I need your help!

I want your feedback to make the book better for you and other readers. If you find typos, errors, or places where the text may be improved, please let me know. The best ways to provide feedback are by GitHub or hypothes.is annotations.

Opening an issue or submitting a pull request on GitHub: https://github.com/isaactpetersen/Fantasy-Football-Analytics-Textbook

Hypothesis Adding an annotation using hypothes.is. To add an annotation, select some text and then click the symbol on the pop-up menu. To see the annotations of others, click the symbol in the upper right-hand corner of the page.

8  Correlation Analysis

8.1 Getting Started

8.1.1 Load Packages

Code
library("petersenlab")
library("XICOR")
library("tidyverse")

8.2 Overview of Correlation

Correlation is a metric of the association between variables. Covariance is the association between variables and in an unstandardized metric that differs for variables with different scales. By contrast, correlation is in a standarized metric that does not differ for variables with different scales. When examining the association between variables that are interval or ratio levels of measurement, Pearson correlation is used. When examining the association between variables that are ordinal in level of measurement, Spearman correlation is used. Pearson correlation is an index of the linear association between variables. If a nonlinear association is present, other indices like xi [\(\xi\); Chatterjee (2021)] and distance correlation coefficients are better suited to detect the association.

8.3 The Correlation Coefficient (\(r\))

The formula for the correlation coefficient is in Equation 7.21.

The correlation coefficient ranges from −1.0 to +1.0. The correlation coefficient (\(r\)) tells you two things: (1) the direction (sign) of the association (positive or negative) and (2) the magnitude of the association. If the correlation coefficient is positive, the association is positive. If the correlation coefficient is negative, the association is negative. If the association is positive, as X increases, Y increases (or conversely, as X decreases, Y decreases). If the association is negative, as X increases, Y decreases (or conversely, as X decreases, Y increases). The smaller the absolute value of the correlation coefficient (i.e., the closer the \(r\) value is to zero), the weaker the association and the flatter the slope of the best-fit line in a scatterplot. The larger the absolute value of the correlation coefficient (i.e., the closer the absolute value of the \(r\) value is to one), the stronger the association and the steeper the slope of the best-fit line in a scatterplot. See Figure 8.1 for a range of different correlation coefficients and what some example data may look like for each direction and strength of association.

Code
set.seed(52242)
correlations <- data.frame(criterion = rnorm(1000))

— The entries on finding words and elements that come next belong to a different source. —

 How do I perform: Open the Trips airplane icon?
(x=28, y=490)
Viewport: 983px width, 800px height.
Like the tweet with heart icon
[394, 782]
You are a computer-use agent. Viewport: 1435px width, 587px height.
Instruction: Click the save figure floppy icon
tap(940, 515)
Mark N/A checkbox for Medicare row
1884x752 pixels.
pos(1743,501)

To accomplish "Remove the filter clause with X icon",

correlations$v1 <- complement(correlations$criterion, -1)
correlations$v2 <- complement(correlations$criterion, -.9)
correlations$v3 <- complement(correlations$criterion, -.8)
correlations$v4 <- complement(correlations$criterion, -.7)
correlations$v5 <- complement(correlations$criterion, -.6)
correlations$v6 <- complement(correlations$criterion, -.5)
correlations$v7 <- complement(correlations$criterion, -.4)
correlations$v8 <- complement(correlations$criterion, -.3)
correlations$v9 <- complement(correlations$criterion, -.2)
correlations$v10 <-complement(correlations$criterion, -.1)
correlations$v11 <-complement(correlations$criterion, 0)
correlations$v12 <-complement(correlations$criterion, .1)
correlations$v13 <-complement(correlations$criterion, .2)
correlations$v14 <-complement(correlations$criterion, .3)
correlations$v15 <-complement(correlations$criterion, .4)
correlations$v16 <-complement(correlations$criterion, .5)
correlations$v17 <-complement(correlations$criterion, .6)
correlations$v18 <-complement(correlations$criterion, .7)
correlations$v19 <-complement(correlations$criterion, .8)
correlations$v20 <-complement(correlations$criterion, .9)
correlations$v21 <-complement(correlations$criterion, 1)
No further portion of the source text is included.